## [TASK DESCRIPTION]
Rewrite the lines of the listing below, starting with the line containing "Select the Rectangle shape tool" and going on through the line containing "Click the Night time hours field", and include the request lines. Multiply each coordinate in the answers by 1.9 and round to whole numbers, with halves rounding up. Give only these lines, and leave the pictures out.

** Begin DATA SUPPLIED **

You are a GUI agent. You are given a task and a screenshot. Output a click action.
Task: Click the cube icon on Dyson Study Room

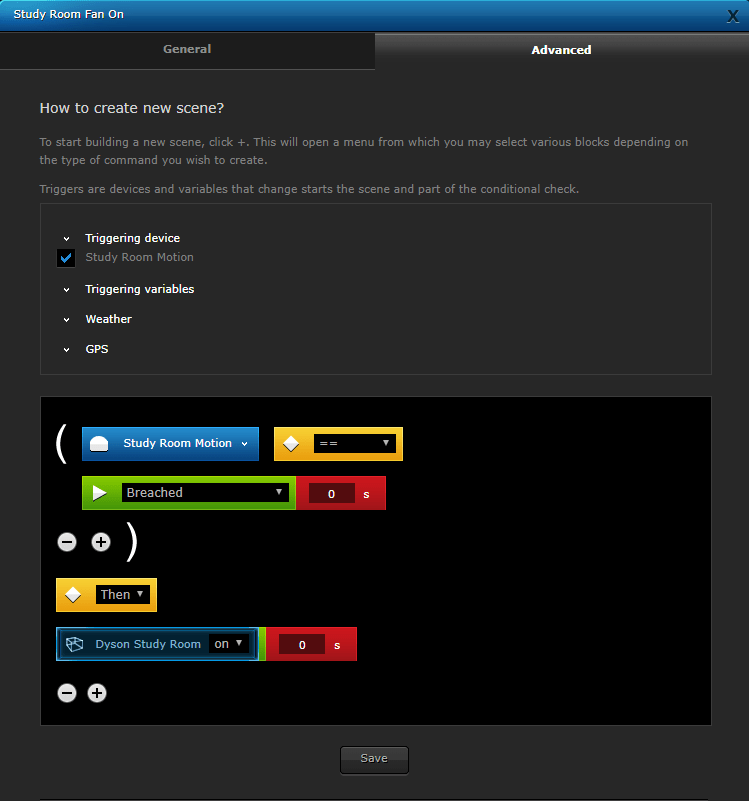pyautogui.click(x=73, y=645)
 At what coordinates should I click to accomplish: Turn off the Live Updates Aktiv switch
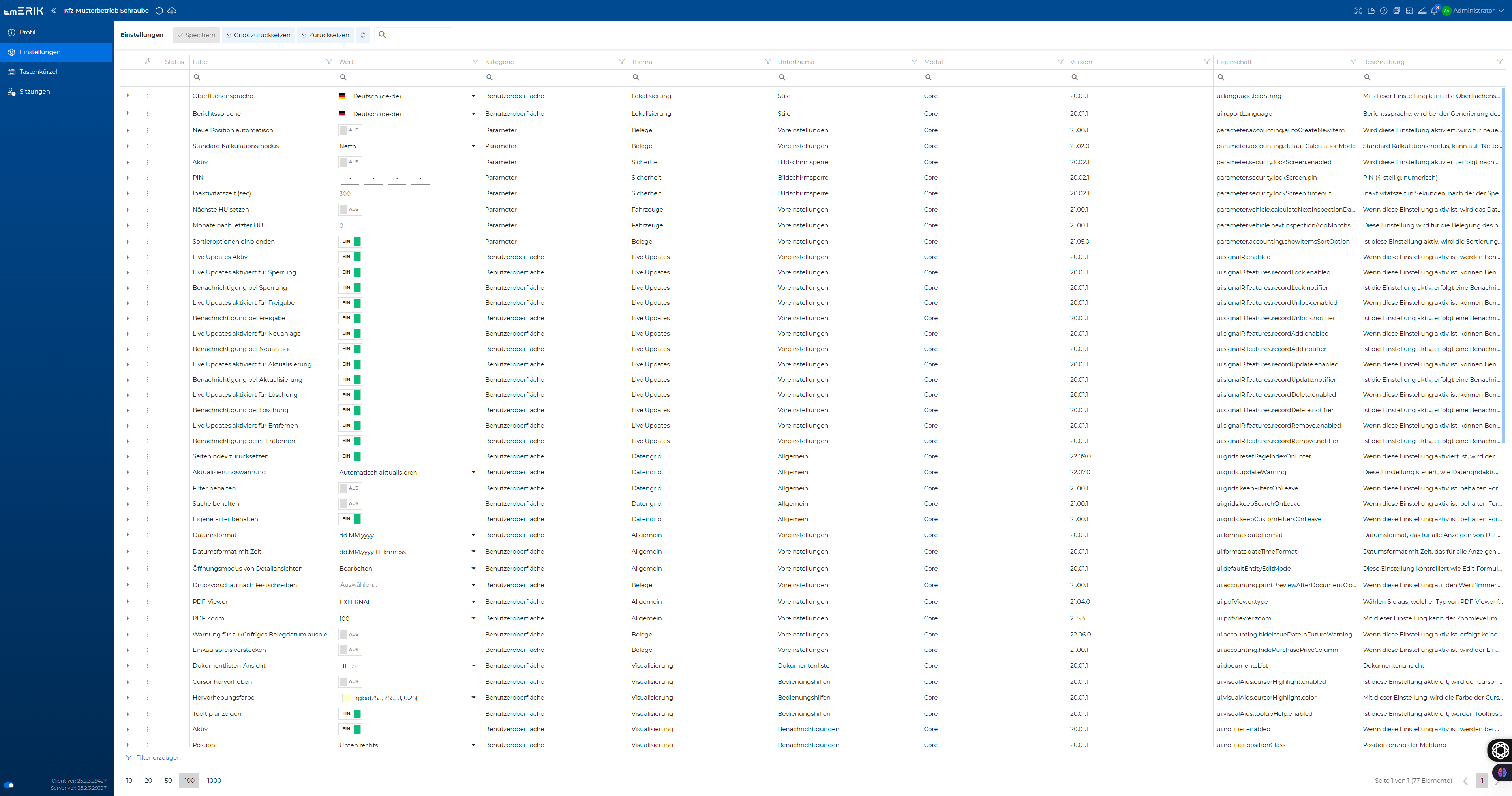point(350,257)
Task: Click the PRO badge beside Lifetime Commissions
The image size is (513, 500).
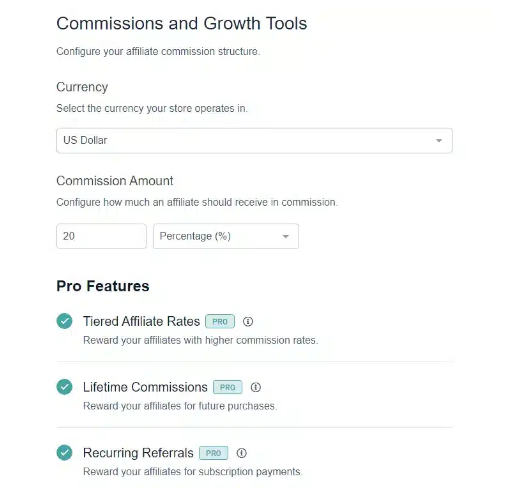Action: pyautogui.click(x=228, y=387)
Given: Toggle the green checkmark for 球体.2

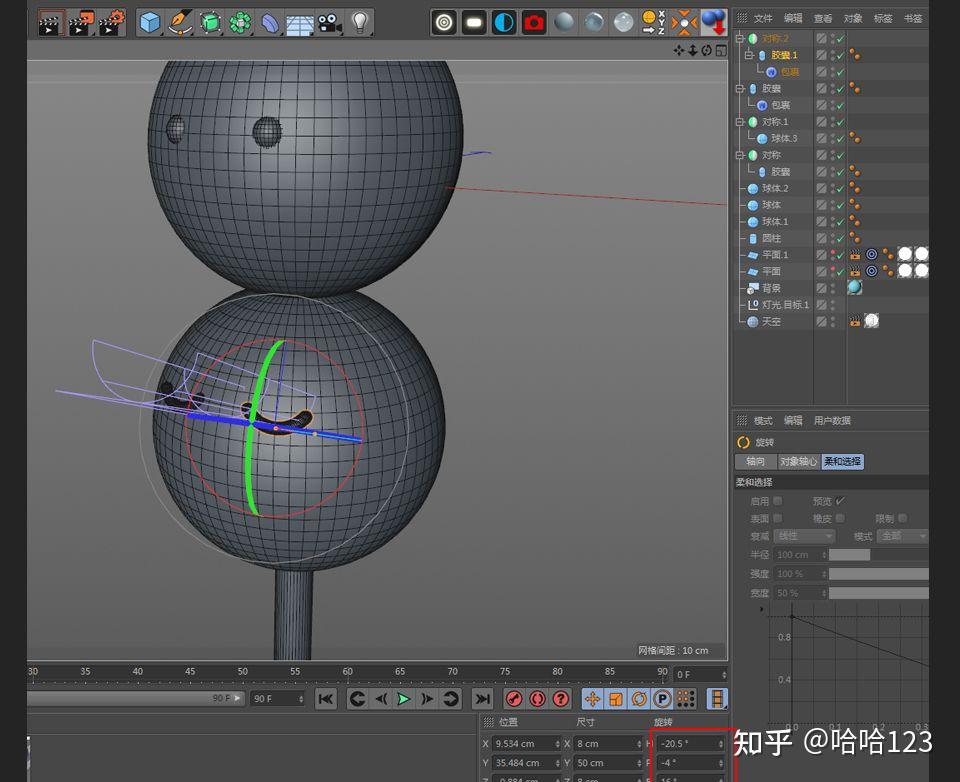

** End DATA SUPPLIED **
** Begin DATA SUPPLIED **

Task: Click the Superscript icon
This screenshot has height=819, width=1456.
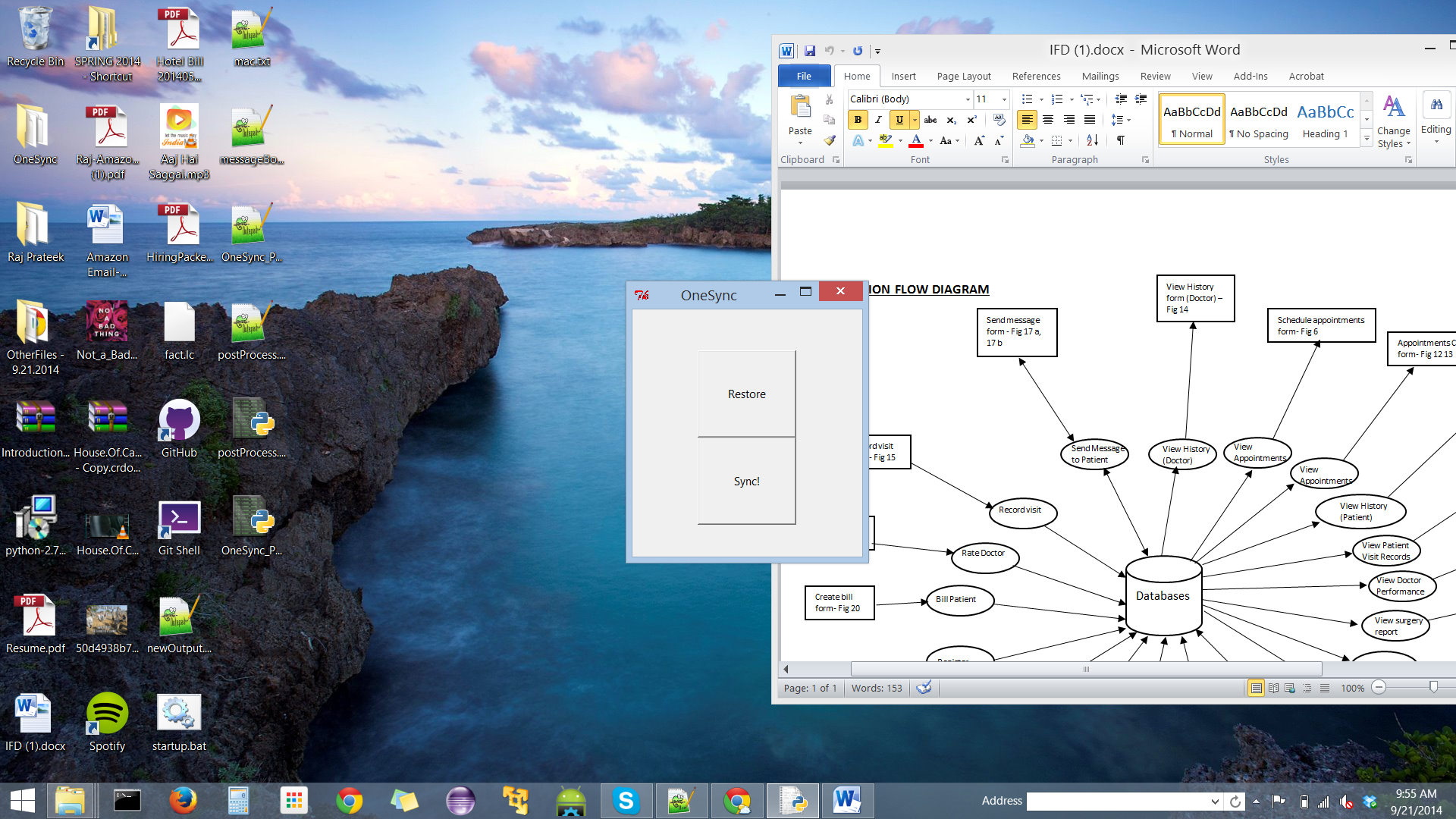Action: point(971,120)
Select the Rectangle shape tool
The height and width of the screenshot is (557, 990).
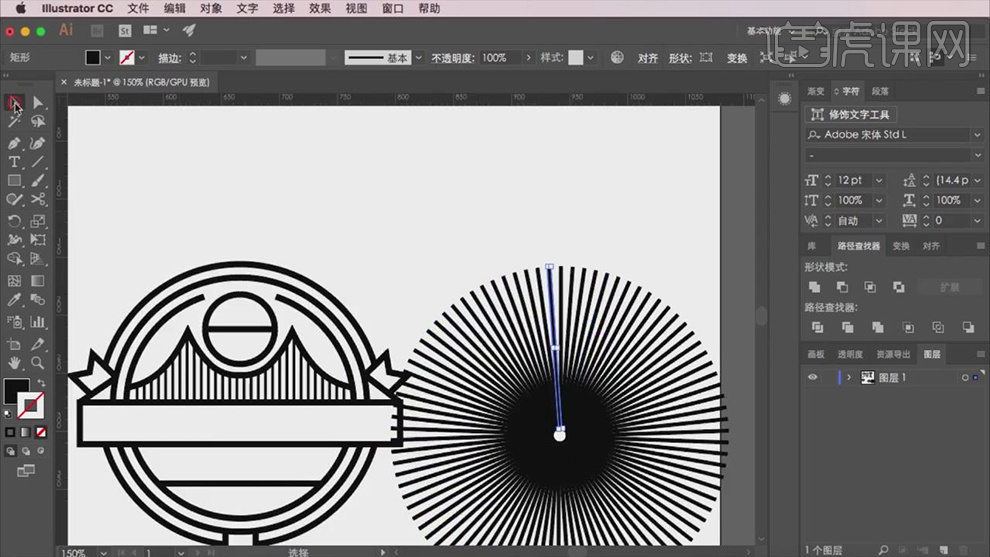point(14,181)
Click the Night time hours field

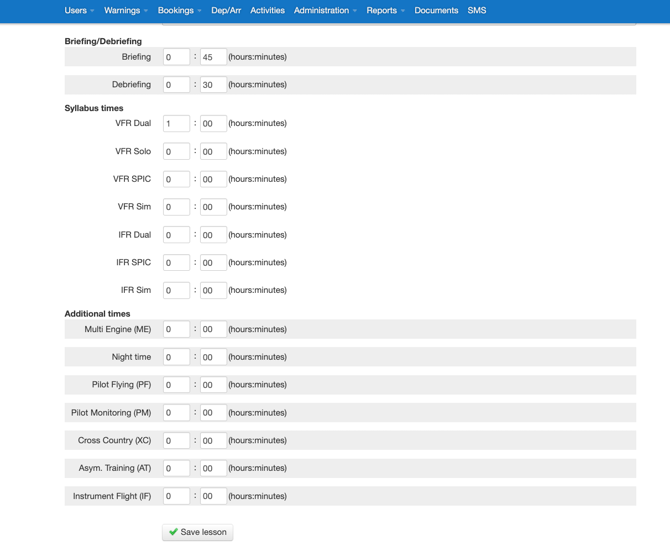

** End DATA SUPPLIED **

## [WRITTEN RESPONSE]
Select the Rectangle shape tool
The height and width of the screenshot is (557, 990).
point(27,344)
Click the Night time hours field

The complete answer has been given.